Bien sûr qu'entre deux maux, j'ai choisi le 14 Mars mais la mort dans l'âme. Et je n'étais pas la seule ! Beaucoup de mes amis font partie de ces citoyens qui rejettent le tribalisme qui caractérise notre structure sociopolitique ; beaucoup sont très acerbes à l'égard des leaders politiques qui ont perverti l'enthousiasme et les puissantes motivations qui ont réuni les Libanais le 14 mars 2005. Tous mes amis étaient lucides, conscients qu'ils ne votaient pas pour ces chefs qui les ont trahis, mais contre l'arrivée au pouvoir d'individus dont le modèle de référence est l'Iran des mollahs.
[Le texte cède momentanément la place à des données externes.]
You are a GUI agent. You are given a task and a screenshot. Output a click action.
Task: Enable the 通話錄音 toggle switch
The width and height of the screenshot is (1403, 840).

Et la victoire inattendue est arrivée. Mes amis et moi étions naturellement heureux mais lucides d'avoir mis au mieux, pour les quatre ans à venir, un petit bémol aux tentatives hégémoniques de partis fascisants et qui cherchent à nous imposer la pensée unique. En même temps, nous sommes emplis d'amertume, car nous sommes convaincus que rien, absolument aucun changement structurel, pourtant vital pour le Liban, ne pourra être réalisé par la nouvelle majorité parlementaire. Nous sommes persuadés qu'au mieux elle mettra quelques obstacles temporaires à l'accaparement des structures étatiques par le clan du 8 Mars et qu'au pire, elle se pliera à de funestes compromissions au prétexte de préserver la paix civile alors qu'elle y trouvera sans nul doute des intérêts de toute nature.
Un travail de construction de l'État libanais est encore à faire. Depuis 1943, cet État est en régression continuelle.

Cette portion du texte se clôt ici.